Because root, tuber and banana crops are propagated clonally—by planting tubers, suckers, stalks, or vine cuttings—they present common challenges for farmers that include low multiplication rates, perishable planting material and low yield as a result of seed degeneration. Government agencies and non-government organizations have developed seed systems to disseminate improved varieties and high-quality planting material (commonly referred to as ‘seed’), but only a small fraction of smallholders have access to those formal seed systems.

To increase farmer access to quality planting material and improve yields, centers under the CGIAR Research Program on Roots, Tubers and Bananas (RTB) have collaborated on cross-crop research to develop tools for improving seed systems and seed degeneration management.

RTB researchers developed a multi-stakeholder, seed systems framework and used it to analyze 13 formal and informal seed systems for five RTB crops in Africa and Latin America, extracting lessons that can be applied across crops and contexts. The International Potato Center (CIP) then used the framework for a scoping study of potato seed systems in Karnataka and Maharashtra, India, identifying bottlenecks that prevent more farmers from gaining access to quality seed potatoes. RTB researchers will make the framework more gender responsive and use it to assess more seed systems in 2017.

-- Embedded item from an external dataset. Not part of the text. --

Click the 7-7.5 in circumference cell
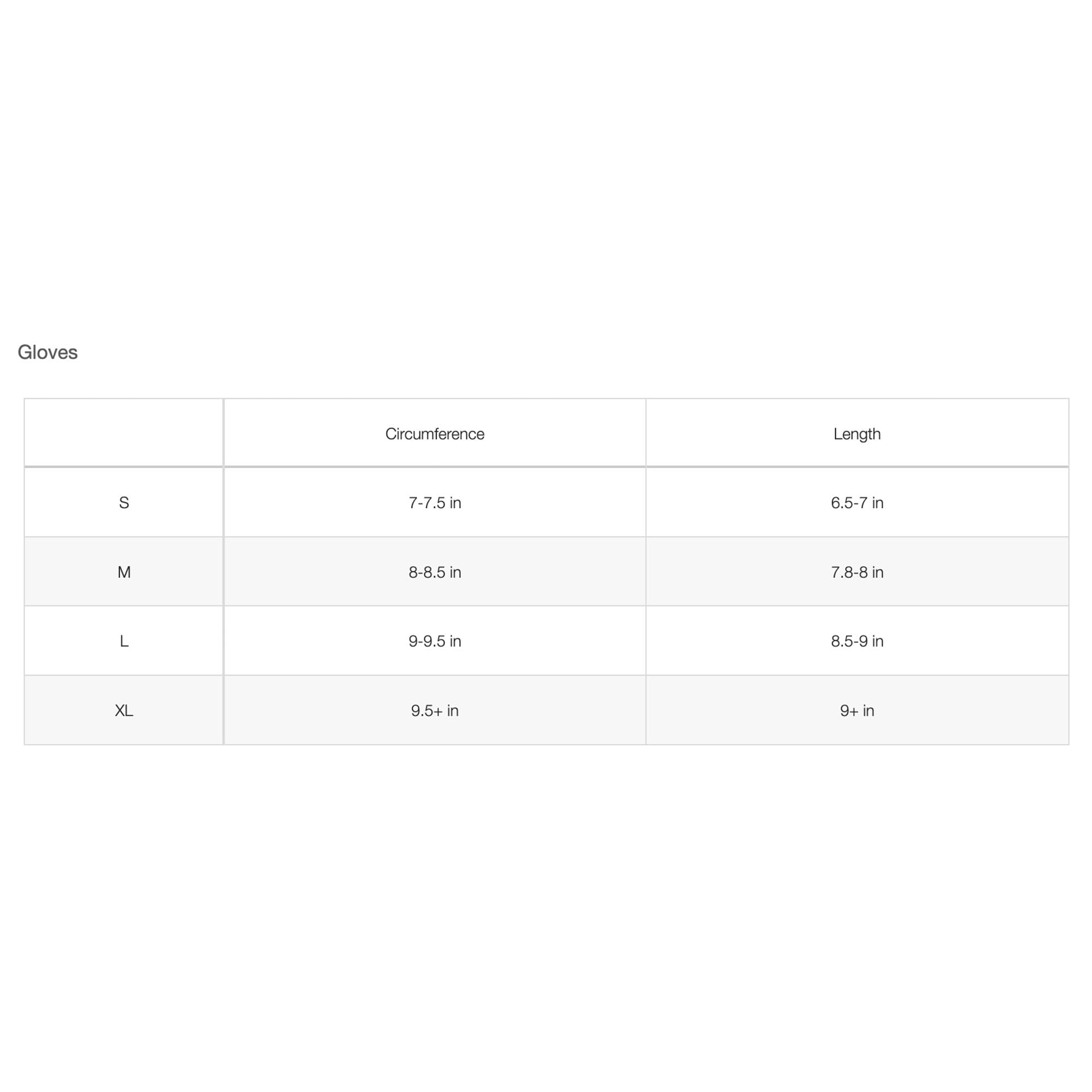 [434, 502]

Potato farmers in Ecuador. Photo: CIP

Seed degeneration – the transmission and accumulation of pests or pathogens from one seed cycle to the next via planting material – is a major cause of yield loss, and is consequently a priority for RTB. Researchers conducted literature reviews on seed degeneration, developed a theoretical seed degeneration model, and used it to assess the effectiveness of different approaches to managing seed degeneration. This resulted in the development of an integrated seed health strategy, which combines the use of disease-resistant varieties with on-farm management practices such as roguing (removing plants with disease symptoms), positive selection (choosing healthy planting material in-field for the next planting cycle), and strategic replacement of seed with disease-free material.

To better understand the dynamics of seed degeneration, researchers have conducted field trials in different agro-ecologies of eight African and South American countries. The trials used popular varieties of banana, cassava, potato, sweetpotato and yam infected with 11 pathogens and spanned multiple cropping cycles over several years. They included evaluations of common on-farm management practices, generation of data on pathogens and vectors, and the effects of weather, varietal resistance levels, seed management, and other agronomic practices on seed degeneration.

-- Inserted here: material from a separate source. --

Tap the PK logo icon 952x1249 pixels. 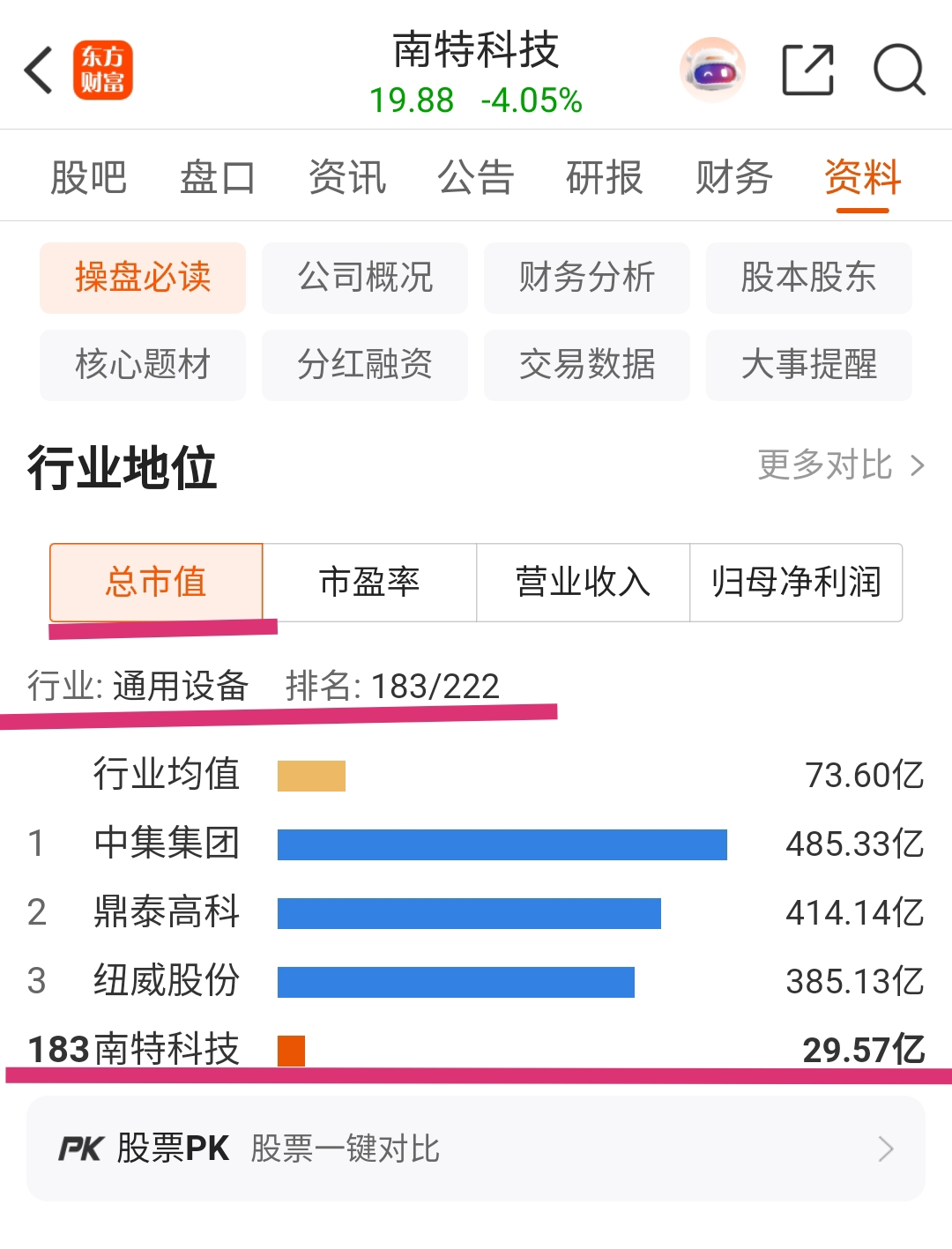81,1149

The resulting data are being used to develop crop-specific seed degeneration models that scientists can use to predict how varieties will perform in specific agro-ecologies under determined disease pressures, weather conditions and management strategies. They will be used to develop management performance maps and decision support tools that research and extension agencies, and seed producers can use to identify the best options for managing degeneration.

The field research has shed new light on pathogen dynamics and management strategies. For example, potato research in Ecuador demonstrated that reversion (naturally occurring reduction of pathogen incidence within a seed lot) takes place at higher altitudes. Researchers used impact network analysis to study planting material movement in informal sweetpotato seed systems in northern Uganda, completing in silico simulations of the introduction of a novel virus to identify nodes within those distribution networks of importance for disease sampling and mitigation.

“There is a bias against informal seed systems, and most interventions try to create seed systems from scratch,” said CIP seed specialist Jorge Andrade, who coordinates the RTB seed systems research. “It is important to understand the dynamics of informal seed systems and farmer demand for planting material before designing any intervention.”

Andrade explained that RTB is developing a toolbox of analytical and diagnostic methodologies that government agencies, national agricultural research systems, NGOs, and donors can use to improve the design and execution of seed-system interventions and the management of seed degeneration.